Typical intervention
DBT stabilises behavioural dysregulation and builds the capacity to tolerate trauma-related affect. First-line evidence-based PTSD treatments (Prolonged Exposure, Cognitive Processing Therapy) then proceed. DBT is typically the adjunct when severe self-harm or suicidality co-occurs.
Psychodynamic Psychotherapy
Formulation
Trauma shatters the ego's organizing assumptions and overwhelms the capacity to symbolize: the event is not remembered but relived, repeated in dreams, enactments, and relationships (repetition compulsion) in an unconscious attempt at mastery. Meaning — 'why me', guilt, betrayal by protectors — carries as much weight as fear.
Typical intervention
A reliable frame and relationship first; help the patient build a narrative where there were only fragments; interpret re-enactments (including in the transference) as the trauma speaking; work through survivor guilt and the mourning of who they were before.
Emotion-Focused Therapy (Greenberg)
Formulation
Trauma leaves primary maladaptive fear and shame wired to cues that no longer signal danger, plus interrupted action tendencies — the fight that couldn't happen, the scream that was swallowed. Unfinished business with perpetrators or non-protecting others keeps the emotion recycling.
Typical intervention
Within a safety-first alliance: re-evoke the emotion at a workable distance, complete the interrupted responses (empowered anger, grief), use empty-chair work to confront the perpetrator or the one who failed to protect, and transform shame with self-compassion and protest — memory reconsolidates with the new response inside it.
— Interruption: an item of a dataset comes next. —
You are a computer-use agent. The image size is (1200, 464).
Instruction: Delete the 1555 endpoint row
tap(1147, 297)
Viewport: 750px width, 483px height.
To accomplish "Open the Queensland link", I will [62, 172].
Compassion-Focused & Mindful Self-Compassion (Gilbert; Neff & Germer)
Formulation
Alongside fear, the engine is often shame and self-blame ('I should have fought back', 'it was my fault') — the threat system turned inward. Survivors frequently fear kindness itself: care was absent or dangerous when it mattered, so compassion triggers backdraft.
Typical intervention
Build soothing capacity before trauma material: rhythm breathing, safe-place and compassionate-other imagery; titrate backdraft explicitly; bring the compassionate self to the traumatized part ('what does she need to hear?'); self-forgiveness work for the impossible choices survival required.
Mindfulness-Based Cognitive Therapy (MBCT)
Formulation
Not a first-line trauma treatment, but its lens is useful post-stabilization: intrusions gain power from the struggle against them, and rumination about the trauma ('why did I…') functions like depressive rumination — doing-mode grinding on what cannot be solved by thought.
Typical intervention
Adjunctively and with trauma-sensitive adaptations (choice, eyes open, short practices, grounding anchors other than breath if needed): train present-moment anchoring so intrusions are recognized as memory-events happening NOW-here rather than reality; reduce the secondary war with symptoms while trauma-focused therapy does the exposure work.
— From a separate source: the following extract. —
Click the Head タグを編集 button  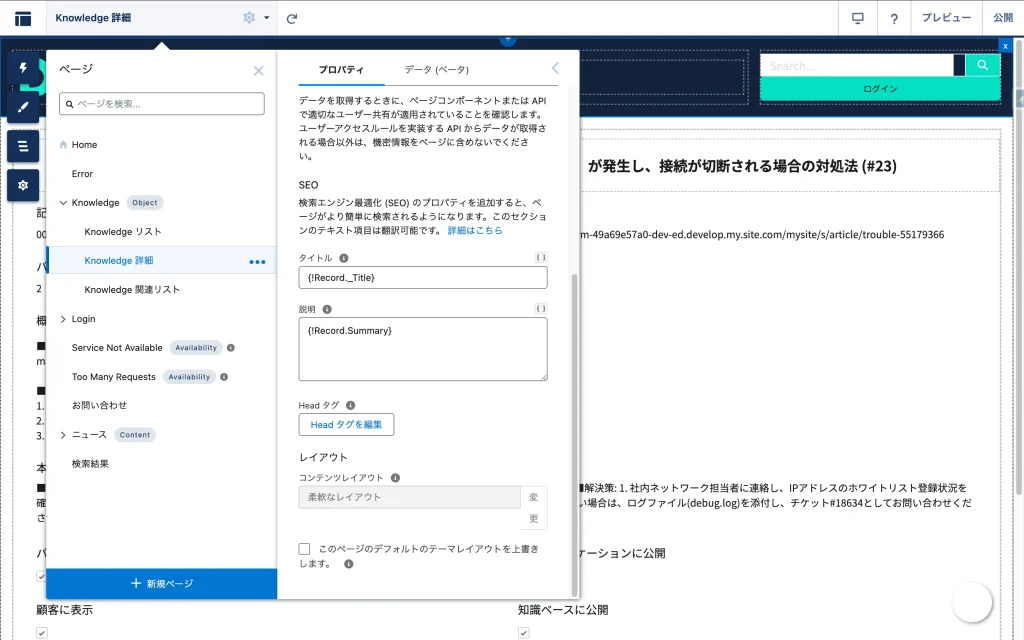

Person-Centered Therapy (Rogers)
Formulation
Trauma — especially interpersonal trauma — teaches that people are dangerous and that one's own experience cannot be trusted or told. The self fragments around what cannot be admitted into awareness; disclosure risk feels like annihilation.
Typical intervention
The conditions themselves are the treatment ground: a genuinely safe, non-directive relationship where the survivor controls pace and depth, is believed, and is prized while telling it. For many survivors this is the first relationship that does not repeat the trauma's power structure — the precondition for any deeper processing.